■ Provided records
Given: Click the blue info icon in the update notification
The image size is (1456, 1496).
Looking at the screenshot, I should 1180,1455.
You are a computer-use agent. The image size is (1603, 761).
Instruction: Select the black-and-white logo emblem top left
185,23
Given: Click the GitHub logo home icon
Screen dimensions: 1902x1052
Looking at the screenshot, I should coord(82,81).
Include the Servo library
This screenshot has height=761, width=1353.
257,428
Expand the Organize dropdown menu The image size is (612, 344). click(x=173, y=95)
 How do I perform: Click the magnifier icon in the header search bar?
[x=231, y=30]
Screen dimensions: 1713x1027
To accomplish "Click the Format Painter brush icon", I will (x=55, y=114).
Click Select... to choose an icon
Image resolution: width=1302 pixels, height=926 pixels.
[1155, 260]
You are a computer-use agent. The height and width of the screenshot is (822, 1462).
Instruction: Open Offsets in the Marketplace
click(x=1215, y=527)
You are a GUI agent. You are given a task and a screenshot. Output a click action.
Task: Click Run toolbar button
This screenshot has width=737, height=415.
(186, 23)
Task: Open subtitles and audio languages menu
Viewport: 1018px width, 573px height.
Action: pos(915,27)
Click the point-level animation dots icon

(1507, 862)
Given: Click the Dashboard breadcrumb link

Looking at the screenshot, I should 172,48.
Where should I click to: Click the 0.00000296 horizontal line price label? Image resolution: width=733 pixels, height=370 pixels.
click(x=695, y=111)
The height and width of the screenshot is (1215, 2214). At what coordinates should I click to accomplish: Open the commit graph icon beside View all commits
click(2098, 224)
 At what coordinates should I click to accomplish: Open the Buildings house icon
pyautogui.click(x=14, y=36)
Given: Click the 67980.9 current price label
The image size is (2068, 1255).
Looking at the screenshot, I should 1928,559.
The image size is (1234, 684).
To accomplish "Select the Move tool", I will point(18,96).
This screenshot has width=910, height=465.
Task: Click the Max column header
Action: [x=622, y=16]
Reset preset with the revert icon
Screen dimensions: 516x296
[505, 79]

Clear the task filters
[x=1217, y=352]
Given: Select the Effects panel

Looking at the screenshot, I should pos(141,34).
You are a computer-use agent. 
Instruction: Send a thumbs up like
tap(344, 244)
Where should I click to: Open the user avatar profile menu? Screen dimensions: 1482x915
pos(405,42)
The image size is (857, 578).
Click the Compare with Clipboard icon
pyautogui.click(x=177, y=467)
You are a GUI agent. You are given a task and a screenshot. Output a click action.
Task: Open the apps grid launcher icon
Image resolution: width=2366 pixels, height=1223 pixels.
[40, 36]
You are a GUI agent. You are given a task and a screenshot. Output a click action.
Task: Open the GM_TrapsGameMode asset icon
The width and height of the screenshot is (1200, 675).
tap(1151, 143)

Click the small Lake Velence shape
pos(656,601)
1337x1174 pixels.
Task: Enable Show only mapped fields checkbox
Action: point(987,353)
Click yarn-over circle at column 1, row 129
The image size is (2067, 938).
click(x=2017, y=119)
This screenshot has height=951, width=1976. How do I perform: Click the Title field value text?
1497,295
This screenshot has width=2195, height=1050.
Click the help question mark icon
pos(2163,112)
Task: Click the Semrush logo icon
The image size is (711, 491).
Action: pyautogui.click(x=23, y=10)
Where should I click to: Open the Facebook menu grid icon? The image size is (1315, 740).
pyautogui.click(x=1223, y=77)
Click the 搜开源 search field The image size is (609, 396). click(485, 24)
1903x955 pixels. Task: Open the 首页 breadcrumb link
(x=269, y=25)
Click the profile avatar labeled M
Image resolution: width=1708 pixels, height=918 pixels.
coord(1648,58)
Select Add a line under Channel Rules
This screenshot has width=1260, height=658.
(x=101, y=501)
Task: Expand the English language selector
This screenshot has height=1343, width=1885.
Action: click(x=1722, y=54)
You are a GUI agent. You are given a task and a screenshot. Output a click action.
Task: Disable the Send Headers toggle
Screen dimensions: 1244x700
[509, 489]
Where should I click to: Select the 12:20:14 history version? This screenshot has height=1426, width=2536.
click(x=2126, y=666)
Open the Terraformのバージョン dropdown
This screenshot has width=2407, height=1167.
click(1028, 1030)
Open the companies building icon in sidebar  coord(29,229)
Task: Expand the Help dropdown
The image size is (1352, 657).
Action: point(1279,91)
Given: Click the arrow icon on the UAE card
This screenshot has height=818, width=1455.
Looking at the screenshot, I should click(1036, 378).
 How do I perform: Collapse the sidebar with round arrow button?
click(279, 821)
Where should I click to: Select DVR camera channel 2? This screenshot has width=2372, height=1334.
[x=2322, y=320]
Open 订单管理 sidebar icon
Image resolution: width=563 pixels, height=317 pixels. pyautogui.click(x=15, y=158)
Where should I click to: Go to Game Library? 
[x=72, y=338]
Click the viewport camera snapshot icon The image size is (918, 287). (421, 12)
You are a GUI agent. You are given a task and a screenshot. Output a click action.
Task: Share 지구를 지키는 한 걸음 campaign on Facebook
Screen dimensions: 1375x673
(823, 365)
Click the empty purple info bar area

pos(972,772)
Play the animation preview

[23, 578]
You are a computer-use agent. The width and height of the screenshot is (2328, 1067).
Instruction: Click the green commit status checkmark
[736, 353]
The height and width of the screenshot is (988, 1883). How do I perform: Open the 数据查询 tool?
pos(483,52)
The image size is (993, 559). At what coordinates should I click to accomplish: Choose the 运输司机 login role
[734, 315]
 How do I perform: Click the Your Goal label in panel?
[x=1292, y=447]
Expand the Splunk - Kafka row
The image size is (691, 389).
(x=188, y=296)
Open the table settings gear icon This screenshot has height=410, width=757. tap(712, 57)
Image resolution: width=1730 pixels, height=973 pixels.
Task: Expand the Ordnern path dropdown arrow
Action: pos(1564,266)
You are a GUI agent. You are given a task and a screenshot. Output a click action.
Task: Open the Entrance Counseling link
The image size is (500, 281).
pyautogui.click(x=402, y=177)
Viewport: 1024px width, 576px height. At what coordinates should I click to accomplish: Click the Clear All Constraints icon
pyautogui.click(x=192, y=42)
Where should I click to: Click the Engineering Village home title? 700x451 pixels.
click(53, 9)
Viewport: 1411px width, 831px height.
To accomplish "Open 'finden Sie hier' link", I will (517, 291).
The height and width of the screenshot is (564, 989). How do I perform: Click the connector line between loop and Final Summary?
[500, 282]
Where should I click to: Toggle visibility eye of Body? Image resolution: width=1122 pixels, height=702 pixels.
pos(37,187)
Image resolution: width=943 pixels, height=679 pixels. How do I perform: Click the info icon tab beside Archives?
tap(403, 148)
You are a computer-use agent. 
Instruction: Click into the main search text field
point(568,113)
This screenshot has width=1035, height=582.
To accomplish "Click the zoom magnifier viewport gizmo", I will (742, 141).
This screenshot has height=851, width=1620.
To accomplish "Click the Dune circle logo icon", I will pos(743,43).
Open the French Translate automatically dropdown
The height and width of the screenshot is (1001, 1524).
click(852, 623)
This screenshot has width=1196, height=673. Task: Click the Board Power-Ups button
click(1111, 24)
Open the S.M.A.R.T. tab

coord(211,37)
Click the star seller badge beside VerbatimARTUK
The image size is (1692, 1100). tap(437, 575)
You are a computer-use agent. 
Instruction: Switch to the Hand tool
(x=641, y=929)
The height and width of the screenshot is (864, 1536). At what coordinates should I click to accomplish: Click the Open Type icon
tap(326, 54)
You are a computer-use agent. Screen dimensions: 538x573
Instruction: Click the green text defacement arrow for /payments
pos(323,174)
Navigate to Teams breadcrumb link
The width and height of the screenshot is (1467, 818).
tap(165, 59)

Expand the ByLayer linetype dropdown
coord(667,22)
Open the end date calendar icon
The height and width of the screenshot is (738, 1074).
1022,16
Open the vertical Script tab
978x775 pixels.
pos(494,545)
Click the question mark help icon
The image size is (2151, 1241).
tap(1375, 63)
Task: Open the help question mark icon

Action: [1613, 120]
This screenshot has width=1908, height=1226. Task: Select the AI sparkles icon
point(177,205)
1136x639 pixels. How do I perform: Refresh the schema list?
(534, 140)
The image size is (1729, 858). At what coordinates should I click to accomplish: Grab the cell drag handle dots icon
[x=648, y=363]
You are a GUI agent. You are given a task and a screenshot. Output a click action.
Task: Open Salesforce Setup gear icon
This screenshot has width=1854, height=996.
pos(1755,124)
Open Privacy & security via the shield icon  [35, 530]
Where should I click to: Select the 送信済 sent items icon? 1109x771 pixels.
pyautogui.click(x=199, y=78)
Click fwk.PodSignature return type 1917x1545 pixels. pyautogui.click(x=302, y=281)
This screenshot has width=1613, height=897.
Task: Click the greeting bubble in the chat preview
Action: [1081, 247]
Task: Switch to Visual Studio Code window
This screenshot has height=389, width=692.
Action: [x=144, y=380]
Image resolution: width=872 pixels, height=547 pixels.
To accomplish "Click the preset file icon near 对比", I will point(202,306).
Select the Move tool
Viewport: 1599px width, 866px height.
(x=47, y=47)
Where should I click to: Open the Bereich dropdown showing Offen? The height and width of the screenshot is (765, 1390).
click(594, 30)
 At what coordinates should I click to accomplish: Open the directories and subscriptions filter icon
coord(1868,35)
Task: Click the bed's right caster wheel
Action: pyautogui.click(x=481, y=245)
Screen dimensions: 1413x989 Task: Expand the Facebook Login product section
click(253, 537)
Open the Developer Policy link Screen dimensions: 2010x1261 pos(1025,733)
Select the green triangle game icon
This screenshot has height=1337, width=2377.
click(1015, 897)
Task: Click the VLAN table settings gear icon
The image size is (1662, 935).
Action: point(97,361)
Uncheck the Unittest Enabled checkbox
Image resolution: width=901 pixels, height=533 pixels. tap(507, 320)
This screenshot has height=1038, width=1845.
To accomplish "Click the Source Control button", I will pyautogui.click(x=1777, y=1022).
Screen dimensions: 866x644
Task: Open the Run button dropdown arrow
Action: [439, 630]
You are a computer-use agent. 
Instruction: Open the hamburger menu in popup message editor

■ What needs to be done
From the records above, copy out the line with "This screenshot has height=1343, width=1885.", the line with "Open the Terraformのバージョン dropdown", and every line between them, word for word.

■ Completed task
This screenshot has height=1343, width=1885.
Action: click(x=1722, y=54)
You are a GUI agent. You are given a task and a screenshot. Output a click action.
Task: Disable the Send Headers toggle
Screen dimensions: 1244x700
[509, 489]
Where should I click to: Select the 12:20:14 history version? This screenshot has height=1426, width=2536.
click(x=2126, y=666)
Open the Terraformのバージョン dropdown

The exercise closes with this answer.